Double dipping is a reference to a future revenue source being shared more than once with your former spouse. The prime example of that is a future pension which is treated as property at the time of separation and is equalized as part of the property settlement. Later once the pension is actually being received, should that same pension/asset, which has already been equalized, be available as an income stream which your ex-spouse can look to for support.
As an example, if you are an employee of Chrysler and had worked at Chrysler for some 10 years during the course of the marriage, when you separate, that future pension even though you have not received it by the time of separation, is an asset which is equalization. Using the services of a fancy mathematician called an actuary (and now this is a service provided by the pension administrator) a family law lump sum value is obtained. That value is taken into account when there is a property settlement.

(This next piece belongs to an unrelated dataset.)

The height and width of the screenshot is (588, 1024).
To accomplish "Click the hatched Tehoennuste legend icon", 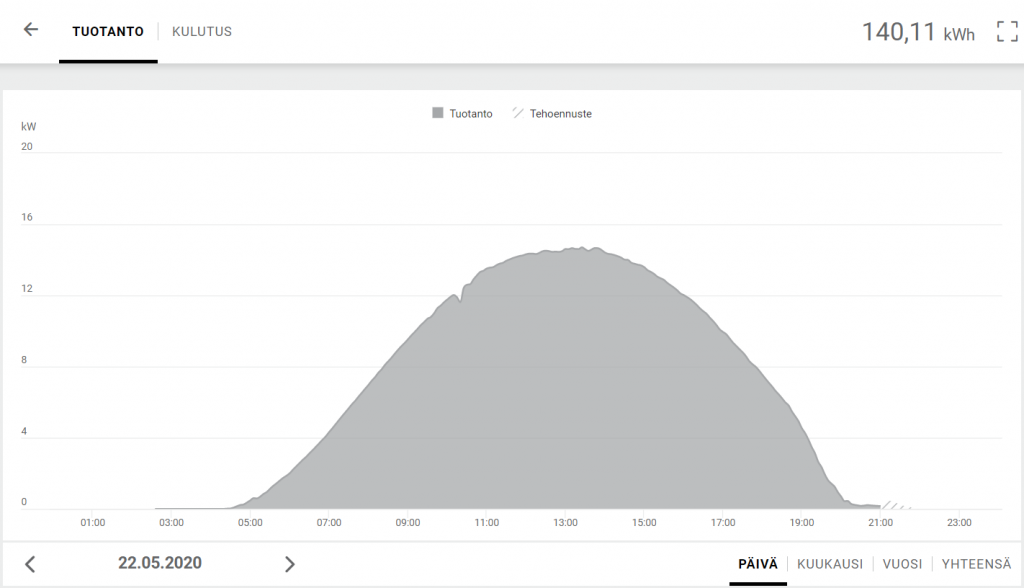I will tap(518, 114).
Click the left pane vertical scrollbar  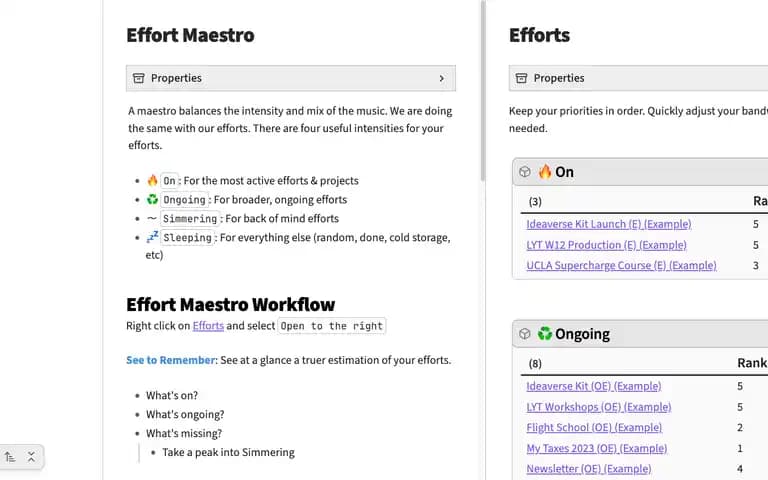[x=483, y=91]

That pension can be easily worth in excess of $100,000.00 and in return for you keeping all of your pension, you may give up all of your interest in the matrimonial home to your ex-spouse. 10 years later, you retire and start to receive $2,000.00 per month under your Chrysler pension. Your former spouse’s financial situation has gotten worse and now your total income, including a $2,000.00 per month Chrysler pension is $3,000.00 per month. Your wife wants spousal support and she wants as part of that spousal support the court to assume that you are earning $3,000.00 per month, even though two thirds of that comes from a pension that has already been shared with your former spouse. This is an example of double dipping.
The leading case on this is the Supreme Court of Canada’s decision in Boston vs. Boston. The court held that this is generally not to be allowed, but this is not an absolute prohibition. In the recent Manitoba Court of Appeal decision of Senek vs. Senek, the husband applied to reduce the amount of support as he had retired. His pension had already been equalized when the parties had separated. Quoting other decisions, the court stated that “the challenge is to avoid double recovery when it is fair to do so, but this is not to say that in all cases double recovery will be eliminated because of some cases double recovery may be the only fair way to continue support.” In the Senek case, the court was moved to permit double dipping because in the absence of the former husband’s ongoing support, the ex-wife’s income would have fallen so low that she would have been placed below the poverty level. When there is a strong need for spousal support, the court will tip the scales in favour of the recipient’s needs.